Pays : États-Unis Label : Parkwood / Sony Music Genres et styles : americana / country / soul/R&B Année : 2024

Beyoncé – Cowboy Carter

· par Michel Labrecque

J’avoue que j’ai hésité à écrire une critique de Cowboy Carter. Parce que tant d’autres l’ont déjà fait et parce que la Reine Bey me laisse souvent ambivalent. Je trouve son hypersexualisation d’un goût douteux ; elle incarne, à sa façon, les excès du rêve américain, avec sa valeur financière de 800 millions de dollars, selon le magazine Forbes. À laquelle il faut ajouter celle de son conjoint Jay-Z.

À mon humble avis, la musique de la diva a été souvent inégale, bien que commercialement rentable et très appréciée. J’ai longtemps préféré sa sœur cadette, Solange, plus introspective et innovatrice musicalement.

Mais voilà : Beyoncé a un impact énorme sur les femmes et sur les communautés noires aux États-Unis… et ailleurs. Elle symbolise la liberté féministe assumée, sans retenue, qui incarne le résultat de beaucoup de travail. 

Il faut ajouter qu’au niveau musical, la dame devient de plus en plus audacieuse. D’abord avec son album en spectacle Homecoming au festival de Coachella (2019), où les cuivres étaient mis en valeur avec des arrangements innovants. Et puis avec Renaissance (2022), une ode sophistiquée aux musiques dansantes de la planète. 

Avec Cowboy Carter, Beyoncé s’est amusée à nous enfumer à travers les réseaux sociaux : elle nous a fait croire à l’arrivée d’un album country, ce qui a provoqué instantanément des débats dans la société  américaine si polarisée. Une femme noire peut-elle être célébrée par l’élite de Nashville et être diffusée dans les stations de radio country?
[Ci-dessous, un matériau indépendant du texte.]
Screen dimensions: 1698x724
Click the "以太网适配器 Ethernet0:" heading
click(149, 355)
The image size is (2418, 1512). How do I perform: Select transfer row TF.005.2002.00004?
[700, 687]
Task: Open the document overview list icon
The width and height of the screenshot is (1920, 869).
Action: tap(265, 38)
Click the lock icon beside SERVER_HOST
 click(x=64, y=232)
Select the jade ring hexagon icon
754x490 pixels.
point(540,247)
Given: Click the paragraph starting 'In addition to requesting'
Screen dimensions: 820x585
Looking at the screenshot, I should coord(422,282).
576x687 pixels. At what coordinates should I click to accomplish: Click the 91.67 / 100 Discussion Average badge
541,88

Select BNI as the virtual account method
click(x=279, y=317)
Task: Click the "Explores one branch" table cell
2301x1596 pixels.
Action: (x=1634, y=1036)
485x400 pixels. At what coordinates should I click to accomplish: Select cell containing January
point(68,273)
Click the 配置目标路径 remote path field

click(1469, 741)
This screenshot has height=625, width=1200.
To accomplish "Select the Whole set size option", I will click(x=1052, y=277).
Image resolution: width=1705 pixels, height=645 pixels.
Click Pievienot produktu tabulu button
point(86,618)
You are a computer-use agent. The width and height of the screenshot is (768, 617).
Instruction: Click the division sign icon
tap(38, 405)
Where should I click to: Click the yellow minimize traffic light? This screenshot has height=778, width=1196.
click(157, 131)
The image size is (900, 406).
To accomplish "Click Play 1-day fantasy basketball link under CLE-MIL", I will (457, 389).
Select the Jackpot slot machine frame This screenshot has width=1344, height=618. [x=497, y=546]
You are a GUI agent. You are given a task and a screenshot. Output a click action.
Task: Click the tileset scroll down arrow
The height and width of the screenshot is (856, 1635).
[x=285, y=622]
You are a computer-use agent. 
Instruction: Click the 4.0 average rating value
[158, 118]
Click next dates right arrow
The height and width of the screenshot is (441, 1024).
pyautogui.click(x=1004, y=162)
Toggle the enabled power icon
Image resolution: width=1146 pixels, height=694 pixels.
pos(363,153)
Par la suite, elle a modifié le tir : « ce disque n’est pas un album country, c’est un disque de Beyoncé. »  

En fait, Cowboy Carter est un album de musique americana et soul, qui contient des éléments de country. Plus précisément, c’est un disque d’une femme qui a grandi dans le Third Ward à Houston au Texas, un quartier noir de classe moyenne qui entoure l’université de Houston, que j’ai eu l’occasion de visiter. Où ses habitants étaient ouverts à tous les styles de musiques et culture du Texas. 

Beyoncé voulait souligner la présence noire dans les musiques americana, particulièrement folk et country. Une présence qui est réelle : le banjo a été inventé par des noirs avant d’être approprié par les blancs. Johnny Cash a toujours dit qu’il avait grandi en écoutant de la musique gospel.

Vous savez quoi? Cowboy Carter est un excellent opus, malgré quelques longueurs et égarements. C’est un album concept, soigneusement élaboré, construit comme un casse-tête inclusif et une émission de radio. Et surtout, la voix de Beyoncé est très authentique, empathique. Forte. 

Ça commence sur American Requiem, un mélange de rock, de folk et de beats construit en collaboration avec Jon Batiste. Suivi d’une version harmonisée de Blackbird des Beatles, en compagnie des excellentes chanteuses : Tanner Adell, Britanny Spencer, Tiera Kennedy et Reyna Roberts. 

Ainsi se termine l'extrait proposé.